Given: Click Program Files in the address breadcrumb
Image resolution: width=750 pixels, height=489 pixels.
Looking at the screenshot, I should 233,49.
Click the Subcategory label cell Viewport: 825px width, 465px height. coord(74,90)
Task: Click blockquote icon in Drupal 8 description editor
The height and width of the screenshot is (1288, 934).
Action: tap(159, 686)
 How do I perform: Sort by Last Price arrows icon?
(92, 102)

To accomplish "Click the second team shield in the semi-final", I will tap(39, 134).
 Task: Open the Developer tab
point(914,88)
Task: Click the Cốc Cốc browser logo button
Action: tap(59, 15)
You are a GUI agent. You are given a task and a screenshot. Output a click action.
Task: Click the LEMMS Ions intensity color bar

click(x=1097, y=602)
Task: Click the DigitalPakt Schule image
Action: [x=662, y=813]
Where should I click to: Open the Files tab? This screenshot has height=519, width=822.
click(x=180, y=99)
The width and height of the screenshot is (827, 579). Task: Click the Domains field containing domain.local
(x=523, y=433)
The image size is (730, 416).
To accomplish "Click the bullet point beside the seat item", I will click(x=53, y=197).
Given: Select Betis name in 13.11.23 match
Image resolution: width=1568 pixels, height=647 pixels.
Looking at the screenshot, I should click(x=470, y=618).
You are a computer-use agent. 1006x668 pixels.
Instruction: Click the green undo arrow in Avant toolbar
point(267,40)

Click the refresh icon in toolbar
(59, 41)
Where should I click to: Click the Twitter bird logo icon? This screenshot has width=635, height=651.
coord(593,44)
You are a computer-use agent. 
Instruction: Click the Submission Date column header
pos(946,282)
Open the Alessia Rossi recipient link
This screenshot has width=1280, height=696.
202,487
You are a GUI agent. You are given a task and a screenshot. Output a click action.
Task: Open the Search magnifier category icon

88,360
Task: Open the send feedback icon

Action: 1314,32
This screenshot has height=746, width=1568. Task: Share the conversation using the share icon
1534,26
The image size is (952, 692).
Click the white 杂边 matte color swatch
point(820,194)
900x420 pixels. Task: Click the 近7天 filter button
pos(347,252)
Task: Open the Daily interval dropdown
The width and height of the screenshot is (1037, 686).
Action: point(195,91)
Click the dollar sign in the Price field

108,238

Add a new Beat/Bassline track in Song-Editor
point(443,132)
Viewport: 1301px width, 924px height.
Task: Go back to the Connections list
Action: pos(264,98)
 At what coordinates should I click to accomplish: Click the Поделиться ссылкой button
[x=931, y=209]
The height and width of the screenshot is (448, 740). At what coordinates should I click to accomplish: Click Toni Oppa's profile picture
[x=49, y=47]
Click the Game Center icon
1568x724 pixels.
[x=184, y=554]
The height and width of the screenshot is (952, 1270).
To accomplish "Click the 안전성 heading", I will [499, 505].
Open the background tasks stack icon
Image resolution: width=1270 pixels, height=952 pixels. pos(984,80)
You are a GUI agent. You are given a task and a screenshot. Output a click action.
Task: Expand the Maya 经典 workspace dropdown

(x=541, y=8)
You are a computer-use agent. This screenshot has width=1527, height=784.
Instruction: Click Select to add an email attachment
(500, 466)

#### To do:
Print the records above exactly as they appear.

#### Finished exercise:
Given: Click Program Files in the address breadcrumb
Image resolution: width=750 pixels, height=489 pixels.
Looking at the screenshot, I should 233,49.
Click the Subcategory label cell Viewport: 825px width, 465px height. coord(74,90)
Task: Click blockquote icon in Drupal 8 description editor
The height and width of the screenshot is (1288, 934).
Action: tap(159, 686)
 How do I perform: Sort by Last Price arrows icon?
(92, 102)

To accomplish "Click the second team shield in the semi-final", I will tap(39, 134).
 Task: Open the Developer tab
point(914,88)
Task: Click the Cốc Cốc browser logo button
Action: tap(59, 15)
You are a GUI agent. You are given a task and a screenshot. Output a click action.
Task: Click the LEMMS Ions intensity color bar

click(x=1097, y=602)
Task: Click the DigitalPakt Schule image
Action: [x=662, y=813]
Where should I click to: Open the Files tab? This screenshot has height=519, width=822.
click(x=180, y=99)
The width and height of the screenshot is (827, 579). Task: Click the Domains field containing domain.local
(x=523, y=433)
The image size is (730, 416).
To accomplish "Click the bullet point beside the seat item", I will click(x=53, y=197).
Given: Select Betis name in 13.11.23 match
Image resolution: width=1568 pixels, height=647 pixels.
Looking at the screenshot, I should click(x=470, y=618).
You are a computer-use agent. 1006x668 pixels.
Instruction: Click the green undo arrow in Avant toolbar
point(267,40)

Click the refresh icon in toolbar
(59, 41)
Where should I click to: Click the Twitter bird logo icon? This screenshot has width=635, height=651.
coord(593,44)
You are a computer-use agent. 
Instruction: Click the Submission Date column header
pos(946,282)
Open the Alessia Rossi recipient link
This screenshot has width=1280, height=696.
202,487
You are a GUI agent. You are given a task and a screenshot. Output a click action.
Task: Open the Search magnifier category icon

88,360
Task: Open the send feedback icon

Action: 1314,32
This screenshot has height=746, width=1568. Task: Share the conversation using the share icon
1534,26
The image size is (952, 692).
Click the white 杂边 matte color swatch
point(820,194)
900x420 pixels. Task: Click the 近7天 filter button
pos(347,252)
Task: Open the Daily interval dropdown
The width and height of the screenshot is (1037, 686).
Action: point(195,91)
Click the dollar sign in the Price field

108,238

Add a new Beat/Bassline track in Song-Editor
point(443,132)
Viewport: 1301px width, 924px height.
Task: Go back to the Connections list
Action: pos(264,98)
 At what coordinates should I click to accomplish: Click the Поделиться ссылкой button
[x=931, y=209]
The height and width of the screenshot is (448, 740). At what coordinates should I click to accomplish: Click Toni Oppa's profile picture
[x=49, y=47]
Click the Game Center icon
1568x724 pixels.
[x=184, y=554]
The height and width of the screenshot is (952, 1270).
To accomplish "Click the 안전성 heading", I will [499, 505].
Open the background tasks stack icon
Image resolution: width=1270 pixels, height=952 pixels. pos(984,80)
You are a GUI agent. You are given a task and a screenshot. Output a click action.
Task: Expand the Maya 经典 workspace dropdown

(x=541, y=8)
You are a computer-use agent. This screenshot has width=1527, height=784.
Instruction: Click Select to add an email attachment
(500, 466)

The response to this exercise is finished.